Umso besser ist dafür die Lage in den ehemaligen Corona-Hochburgen des Kontinents. Italien meldete am Montag knapp 178 neu registrierte Infektionsfälle innerhalb von 24 Stunden. Das ist der niedrigste Wert seit dem 26. Februar. Zeitgleich startet das Land seine angekündigte Warn-App "Immuni". Die App stehe nun zum Download bereit, ab dem 8. Juni werden die Funktionen aktiviert, allerdings zunächst nur in vier von 20 Regionen. Sie soll Bürgern einen Hinweis senden, wenn sie sich in der Nähe eines Infizierten aufgehalten haben.

In Spanien ist erstmals ein Tag vergangen, ohne dass ein neuer Corona-Toter gemeldet wurde. In den 24 Stunden von Sonntag bis Montag habe es außerdem nur 71 bestätigte Neuinfektionen gegeben, sagte der Chef der Behörde für Gesundheitliche Notfälle, Fernando Simón, bei einer Pressekonferenz. Die Zahlen seien „sehr, sehr ermutigend“.


Die Lage in der Welt

Während in den USA landesweit eskalierende Proteste gegen Polizeigewalt und Rassismus die Schlagzeilen beherrschen, ist das Land weiterhin das weltweite Epizentrum der Coronavirus-Pandemie. Täglich kommt es zu etwa 20.000 Neuinfektionen - die meisten davon derzeit in den Großräumen Los Angeles, Chicago, New York und Houston. Verstorben sind an den Folgen von Covid-19 in den USA bislang über 107.000 Menschen.

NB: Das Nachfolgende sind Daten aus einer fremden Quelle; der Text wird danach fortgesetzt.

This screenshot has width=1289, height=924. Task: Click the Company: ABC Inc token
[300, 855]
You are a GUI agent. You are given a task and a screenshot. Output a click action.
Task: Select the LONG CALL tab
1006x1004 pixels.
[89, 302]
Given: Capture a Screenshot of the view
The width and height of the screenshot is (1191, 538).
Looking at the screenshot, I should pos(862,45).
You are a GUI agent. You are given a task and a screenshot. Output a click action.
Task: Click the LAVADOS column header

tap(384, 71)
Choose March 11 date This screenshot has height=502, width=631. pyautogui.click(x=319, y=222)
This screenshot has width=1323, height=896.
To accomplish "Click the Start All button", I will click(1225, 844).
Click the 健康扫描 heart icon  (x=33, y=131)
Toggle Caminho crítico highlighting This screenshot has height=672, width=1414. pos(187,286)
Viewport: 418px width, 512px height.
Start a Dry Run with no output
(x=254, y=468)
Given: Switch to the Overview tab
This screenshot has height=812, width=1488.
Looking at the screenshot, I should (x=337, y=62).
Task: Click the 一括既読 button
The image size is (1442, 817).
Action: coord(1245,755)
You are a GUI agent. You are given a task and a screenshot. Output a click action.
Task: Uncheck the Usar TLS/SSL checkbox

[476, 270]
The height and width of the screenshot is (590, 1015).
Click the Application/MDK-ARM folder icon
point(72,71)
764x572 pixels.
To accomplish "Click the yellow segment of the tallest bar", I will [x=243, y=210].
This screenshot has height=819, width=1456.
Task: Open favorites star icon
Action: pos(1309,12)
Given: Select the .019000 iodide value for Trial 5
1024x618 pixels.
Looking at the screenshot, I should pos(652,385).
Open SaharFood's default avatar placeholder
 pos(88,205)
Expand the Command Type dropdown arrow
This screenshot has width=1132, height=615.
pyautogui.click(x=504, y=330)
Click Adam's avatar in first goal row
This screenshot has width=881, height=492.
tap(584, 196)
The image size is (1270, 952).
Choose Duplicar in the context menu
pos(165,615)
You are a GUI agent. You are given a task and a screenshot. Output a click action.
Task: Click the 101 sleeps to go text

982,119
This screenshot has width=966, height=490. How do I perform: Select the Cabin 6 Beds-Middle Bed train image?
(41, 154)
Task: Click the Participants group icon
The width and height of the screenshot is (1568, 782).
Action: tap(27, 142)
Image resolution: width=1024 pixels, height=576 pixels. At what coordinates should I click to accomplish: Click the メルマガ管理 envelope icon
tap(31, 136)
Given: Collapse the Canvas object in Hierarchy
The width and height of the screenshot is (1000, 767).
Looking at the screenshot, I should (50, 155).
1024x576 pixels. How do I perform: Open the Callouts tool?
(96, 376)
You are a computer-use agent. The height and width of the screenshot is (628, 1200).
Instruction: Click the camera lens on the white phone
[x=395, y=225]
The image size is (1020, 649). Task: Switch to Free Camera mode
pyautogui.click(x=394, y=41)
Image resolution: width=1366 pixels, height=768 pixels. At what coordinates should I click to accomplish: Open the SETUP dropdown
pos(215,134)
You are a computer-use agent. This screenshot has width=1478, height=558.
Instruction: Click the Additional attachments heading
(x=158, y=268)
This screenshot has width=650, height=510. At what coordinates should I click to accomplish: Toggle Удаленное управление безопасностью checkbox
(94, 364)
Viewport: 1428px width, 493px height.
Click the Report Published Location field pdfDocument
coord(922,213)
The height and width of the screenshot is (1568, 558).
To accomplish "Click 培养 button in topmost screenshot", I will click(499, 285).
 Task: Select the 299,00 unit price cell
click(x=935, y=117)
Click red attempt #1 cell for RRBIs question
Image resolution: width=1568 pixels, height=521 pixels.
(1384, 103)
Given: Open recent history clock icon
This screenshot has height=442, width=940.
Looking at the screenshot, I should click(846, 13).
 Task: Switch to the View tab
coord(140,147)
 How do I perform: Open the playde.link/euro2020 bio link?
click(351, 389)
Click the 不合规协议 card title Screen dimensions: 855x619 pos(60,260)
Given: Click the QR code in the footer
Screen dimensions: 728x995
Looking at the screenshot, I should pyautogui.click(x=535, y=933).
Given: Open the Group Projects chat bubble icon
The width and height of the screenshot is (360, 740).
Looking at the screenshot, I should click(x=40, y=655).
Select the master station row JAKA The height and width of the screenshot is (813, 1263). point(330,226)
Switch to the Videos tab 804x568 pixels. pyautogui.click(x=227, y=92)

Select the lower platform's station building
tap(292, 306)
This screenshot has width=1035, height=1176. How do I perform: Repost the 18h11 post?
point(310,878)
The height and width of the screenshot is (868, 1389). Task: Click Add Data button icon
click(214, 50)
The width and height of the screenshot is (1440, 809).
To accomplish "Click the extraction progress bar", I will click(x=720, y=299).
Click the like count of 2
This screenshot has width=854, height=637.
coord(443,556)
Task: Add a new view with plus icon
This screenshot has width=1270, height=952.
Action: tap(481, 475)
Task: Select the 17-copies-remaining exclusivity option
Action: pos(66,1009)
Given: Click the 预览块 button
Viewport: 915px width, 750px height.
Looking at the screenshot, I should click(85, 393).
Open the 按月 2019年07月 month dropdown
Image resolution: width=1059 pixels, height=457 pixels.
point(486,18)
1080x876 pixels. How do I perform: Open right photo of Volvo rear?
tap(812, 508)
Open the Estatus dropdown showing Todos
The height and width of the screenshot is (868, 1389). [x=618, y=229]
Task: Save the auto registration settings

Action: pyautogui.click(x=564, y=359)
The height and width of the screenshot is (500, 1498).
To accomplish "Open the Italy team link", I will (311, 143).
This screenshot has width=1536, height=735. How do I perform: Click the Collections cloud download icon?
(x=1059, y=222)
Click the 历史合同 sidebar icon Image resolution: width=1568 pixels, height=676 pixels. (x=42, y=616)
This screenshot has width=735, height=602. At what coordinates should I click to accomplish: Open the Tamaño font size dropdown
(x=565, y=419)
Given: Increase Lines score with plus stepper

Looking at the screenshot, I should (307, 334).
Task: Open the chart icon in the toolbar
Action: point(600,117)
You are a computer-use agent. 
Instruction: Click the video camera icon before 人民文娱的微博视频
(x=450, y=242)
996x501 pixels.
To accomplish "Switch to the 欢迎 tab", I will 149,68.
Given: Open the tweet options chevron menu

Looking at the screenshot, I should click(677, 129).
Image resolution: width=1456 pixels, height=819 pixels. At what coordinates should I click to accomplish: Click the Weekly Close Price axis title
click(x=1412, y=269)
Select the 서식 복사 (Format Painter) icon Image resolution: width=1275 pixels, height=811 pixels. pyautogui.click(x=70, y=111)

Besonders stark ist weiterhin auch Brasilien betroffen. Hier sanken die Neuinfektionszahlen über Pfingsten immerhin: Am Wochenende waren es aber weiterhin jeweils etwa 15.000 pro Tag. Die USA beliefern Brasilien trotz medizinischer Warnungen mit der umstrittenen Anti-Malaria-Arznei Hydroxychloroquin zur Behandlung von Covid-19-Patienten. Die USA hätten Brasilien zwei Millionen Dosen des Mittels gesendet, hieß es in der gemeinsamen Erklärung. Erst vor ein paar Tagen hatte die Weltgesundheitsorganisation WHO angekündigt, eine große klinische Studie mit dem Mittel an Covid-19-Patienten wegen Sicherheitsbedenken zu stoppen. Die US-Arzneimittelaufsicht FDA hat bereits vor schweren Nebenwirkungen beim Einsatz von Hydroxychloroquin bei Covid-19-Patienten gewarnt. US-Präsident Donald Trump hatte dagegen das Anti-Malaria-Mittel früher angepriesen. Auch Brasiliens Staatschef Jair Bolsonaro schwärmt für das Medikament - sein Gesundheitsminister trat zurück, nachdem Bolsonaro forderte, den Einsatz des Medikaments landesweit von Seiten der Regierung zu empfehlen.


Die Lage an den Börsen

Der Dax hat am Dienstag einen starken Start in die Woche hingelegt. Anleger setzten unverändert auf eine Konjunkturerholung. Von einer solchen könnte die exportlastige deutsche Wirtschaft überdurchschnittlich profitieren. Der deutsche Leitindex zog um 3,75 Prozent auf 12.021,28 Punkte an und ließ erstmals seit Anfang März die Marke von 12.000 Zählern wieder hinter sich.